I can't help but feel like one minute were are ok and we are going to arrive at the same destination so to speak and then the next it's all uncertainty. I told him it's not fair to me. I need to have a more clear understanding on where we stand and where we are going. He always says that he can't live without me and that he doesn't want to let me go. That he loves me and needs me more in his life now. And then later on, he'll say just because we love each other and care for one another doesn't mean we have to be together. We can be great friends. That "this is the beginning of everything." Pull and push pull and push. Ugh.
I've never been with him here before. I read around this site that this is common, and trust me, I am not a newbie to ptsd. We both aren't done and we have gone thru so so so much together, that it seems silly to throw it all away.
Insight/advice welcome from both sides. For supporters what did you do to better the situation? Did you stay and fight? When did you call it quits?
. Not any other relationship. Just him. I'm moving out. Today was hasty and a blur. I'm hurting.
These are the parts that stand out to me.
I've never been with him here before. If you both have been doing this for awhile, and this is brand new behavior? He likely doesn't know what's going on, either. Or how to cope with it. Much less the best/worst ways. It makes sense you two are struggling with it.
I told him it's not fair to me. I need to have a more clear understanding on where we stand and where we are going. If this is something you need, it's probably best to call it quits. At least for a time, given his current symptoms, I'd lay money he has no ability to meet that particular need right now, and probably won't for months if not longer. If it's a desire, instead of a need, then that can be worked with. But PTSD mid tailspin? Is like being rolled in a wave, or down a hill. The ability to tell which way is up? Vanishes. You might know briefly, and then get knocked over by another wave, or stop rolling down the hill, stand up, and fall off a cliff. When I'm bad I can't tell what the next hour will bring, much less tomorrow, and forget about next week. Longer? Oy vey. I'm used to planning things out by seasons & years. Being reduced to hours at best? Frustrating doesn't even begin to describe it. Mentally, it feels like the difference between sober/drunk. Not tipsy, buzzed, or anything that you retain some ability to think, but completely shitfaced, piss drunk. You can't just will yourself sober. The inability to grok the future? To think through the noise in my head? Sometimes I know Im being irrational, most often not. It's not that I don't want clearly defined goals & understanding. It's that I simply cannot process it. Stuck in survival mode & living moment to moment. It manifests differently in people, but it seems like most of us get to this place, at least occasionally. Everything sure becomes unsure, everything certain becomes question, and the only thing that's "real" is this moment. Irrational or not.

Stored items
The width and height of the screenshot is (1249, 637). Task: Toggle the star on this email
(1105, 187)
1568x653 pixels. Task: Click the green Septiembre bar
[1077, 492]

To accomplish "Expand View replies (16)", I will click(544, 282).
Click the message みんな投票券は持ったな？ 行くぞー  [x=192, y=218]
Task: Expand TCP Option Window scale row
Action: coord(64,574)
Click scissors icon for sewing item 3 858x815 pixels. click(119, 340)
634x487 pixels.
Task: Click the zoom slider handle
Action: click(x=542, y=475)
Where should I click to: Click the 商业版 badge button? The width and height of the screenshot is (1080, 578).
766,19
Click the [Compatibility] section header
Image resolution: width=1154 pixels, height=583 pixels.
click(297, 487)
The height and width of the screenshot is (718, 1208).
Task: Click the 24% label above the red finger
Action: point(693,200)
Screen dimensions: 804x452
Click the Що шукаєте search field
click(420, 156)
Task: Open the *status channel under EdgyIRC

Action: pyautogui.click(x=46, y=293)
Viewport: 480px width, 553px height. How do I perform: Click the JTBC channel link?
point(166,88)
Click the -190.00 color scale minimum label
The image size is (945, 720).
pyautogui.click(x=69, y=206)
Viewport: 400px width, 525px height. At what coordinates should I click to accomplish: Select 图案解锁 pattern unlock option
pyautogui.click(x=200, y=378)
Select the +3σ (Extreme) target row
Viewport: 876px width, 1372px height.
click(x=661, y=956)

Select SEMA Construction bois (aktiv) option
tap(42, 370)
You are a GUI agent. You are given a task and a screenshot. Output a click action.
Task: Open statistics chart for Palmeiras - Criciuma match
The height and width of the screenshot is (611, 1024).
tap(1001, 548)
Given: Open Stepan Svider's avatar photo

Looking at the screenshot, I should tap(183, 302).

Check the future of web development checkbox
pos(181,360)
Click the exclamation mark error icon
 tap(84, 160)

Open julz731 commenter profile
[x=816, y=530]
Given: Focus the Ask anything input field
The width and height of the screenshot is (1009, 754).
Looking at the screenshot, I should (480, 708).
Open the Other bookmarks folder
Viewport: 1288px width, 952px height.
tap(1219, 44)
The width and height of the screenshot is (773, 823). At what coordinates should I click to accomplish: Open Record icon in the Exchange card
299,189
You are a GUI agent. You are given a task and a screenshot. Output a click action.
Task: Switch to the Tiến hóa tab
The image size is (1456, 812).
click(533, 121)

USING THE INFORMATION
(a) Using the PTSD relationship thread, decide whether each statement agrees with it: (i) the first writer says they are new to PTSD; (ii) the reply likens PTSD mid tailspin to being rolled in a wave; (iii) the reply's writer is used to planning by seasons and years. Answer yes or no for each and quote the words that settle it.
(b) Pick up the PTSD relationship thread after its final sentence and keep it going.

RESULTS OF THE EXERCISE
(a)
(i) No: "I am not a newbie to ptsd."
(ii) Yes: "Is like being rolled in a wave, or down a hill."
(iii) Yes: "I'm used to planning things out by seasons & years."

(b)
Did you stay and fight? When did you call it quits? As a sufferer I've always run. I don't have the energy to fight a battle on 2 different fronts, so once my relationship became a battle? I was gone. Don't usually have the energy to fight only on one front. So I've always left. To my great detriment. I've had people fight for me, and even come close to winning, but I've always managed to either give them the slip, or sabotage things badly enough I make them leave. This was before I knew it was PTSD. I don't know what I'd do now that I can see these patterns. Something that keeps striking me, however, is that we were taught to call "retreat" ... "fighting in a different direction". In reading on the supporters side... It seems like that's what allows things so often to work: allowing the space to get your head on straight, and picking back up. Accepting that there are times space & isolation is needed, and both allowing it and planning for it.
Today was hasty and a blur. In my own life, these days are usually both regrettable, and fixable. Not always, but usually. Also hardly confined to relationships. But haste & confusion are always signs I need to check myself, and see what damage has been done. LOL 'Marry in haste, repent at leisure' also comes to mind. Not as applying to your situation. Just that haste being the hallmark of emergencies or bad decisions, seems to be a theme throughout humanity.